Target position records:
--- Begin ---
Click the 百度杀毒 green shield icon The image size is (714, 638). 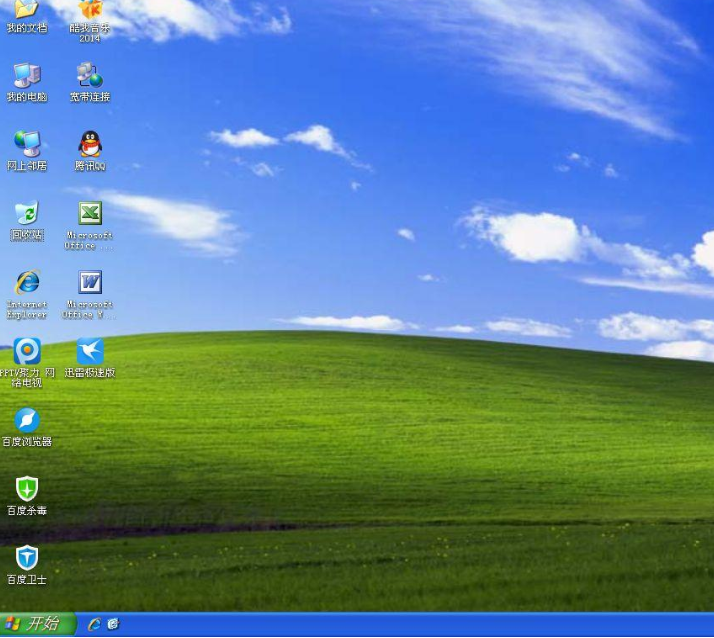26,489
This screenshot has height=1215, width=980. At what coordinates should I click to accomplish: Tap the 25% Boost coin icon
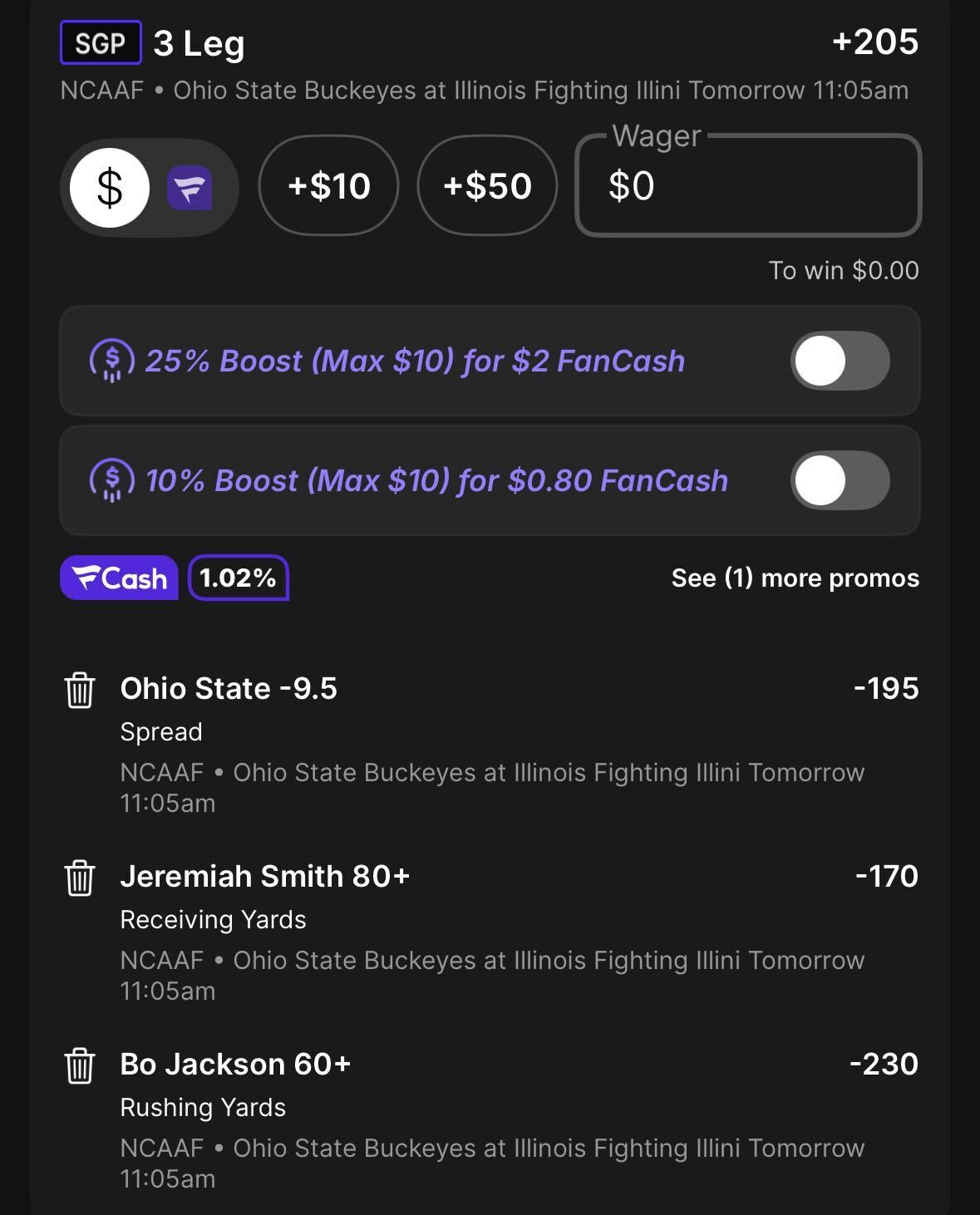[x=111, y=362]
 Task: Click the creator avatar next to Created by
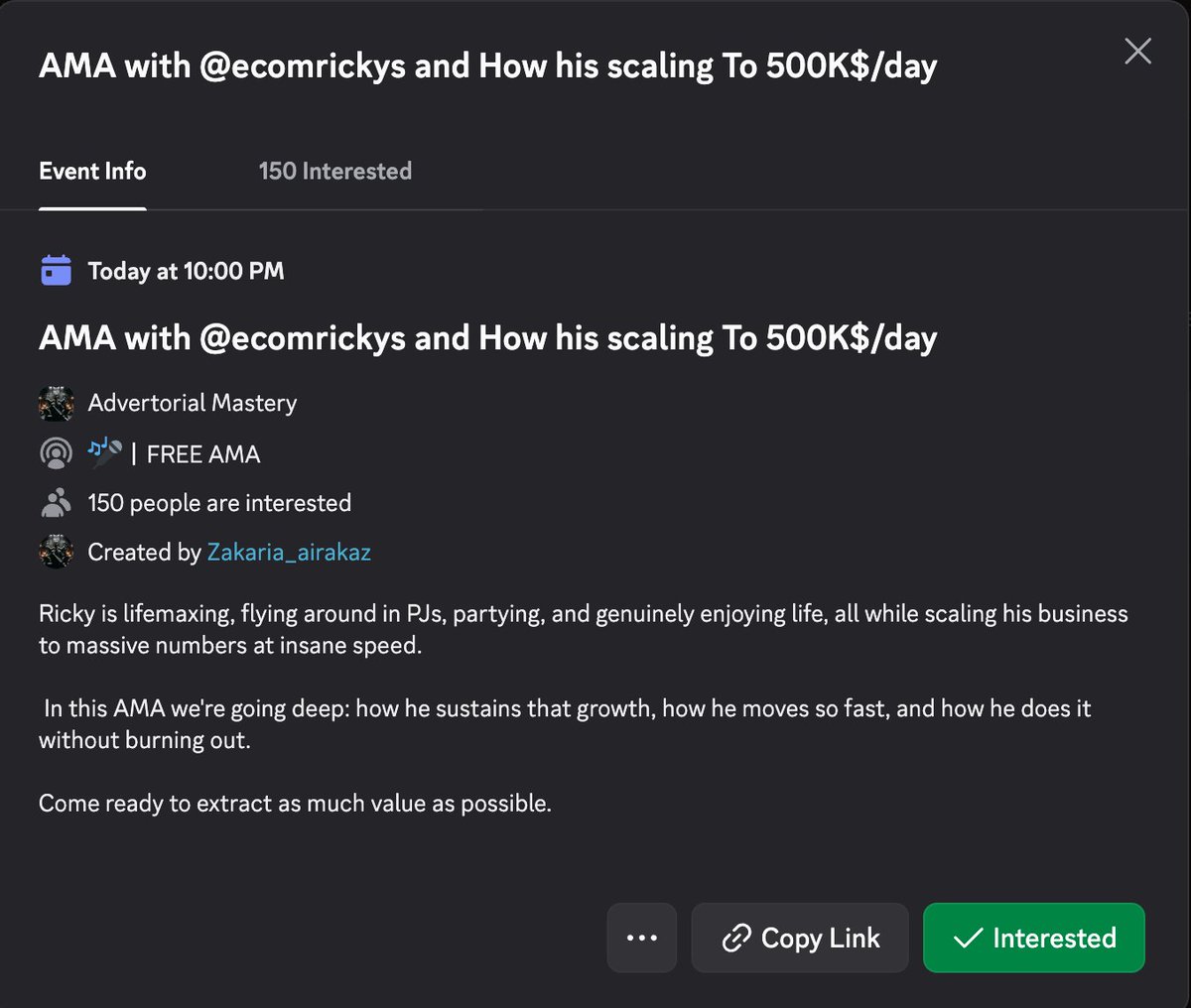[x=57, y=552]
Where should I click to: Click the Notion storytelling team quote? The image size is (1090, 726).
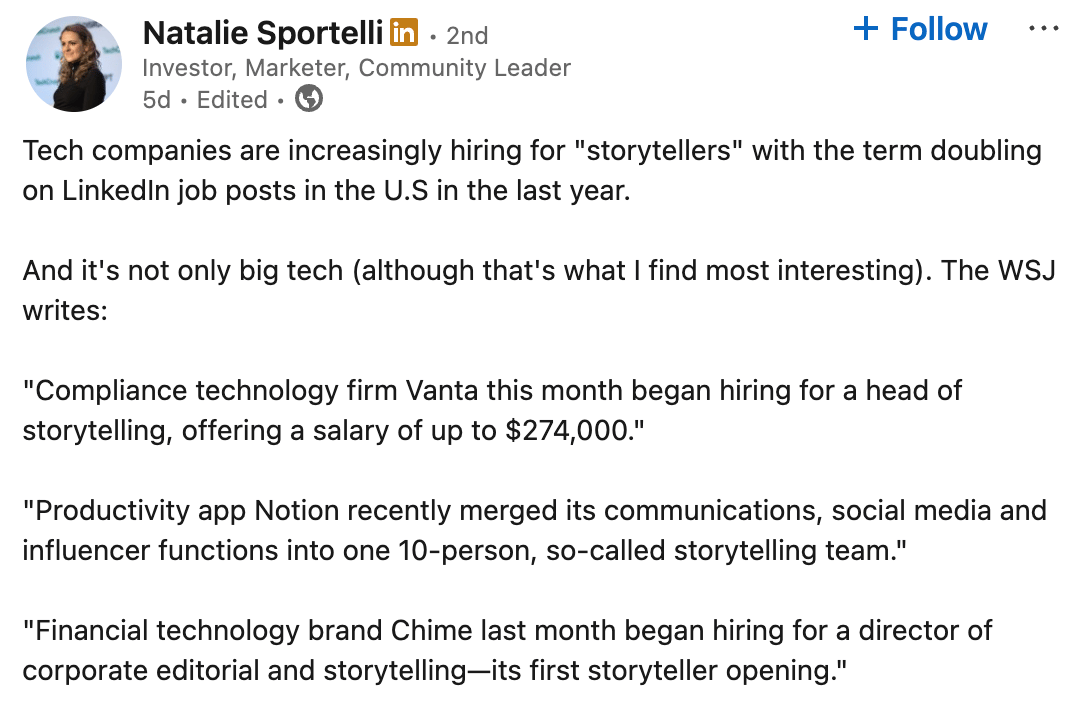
--- End ---
GIVEN INSTRUCTION: Copy the listing from the line containing "This screenshot has" through the end of the listing, both ends included, with every request kept. Multiply each coordinate in the answers by 1.05 and round it to a whole number, rounding halves up; leave the pictures out.

COMPLETE RESPONSE:
This screenshot has height=1215, width=980. At what coordinates should I click to accomplish: Tap the 25% Boost coin icon
[x=117, y=380]
 Task: Click the creator avatar next to Created by
[x=60, y=580]
Where should I click to: Click the Notion storytelling team quote? The image size is (1090, 726).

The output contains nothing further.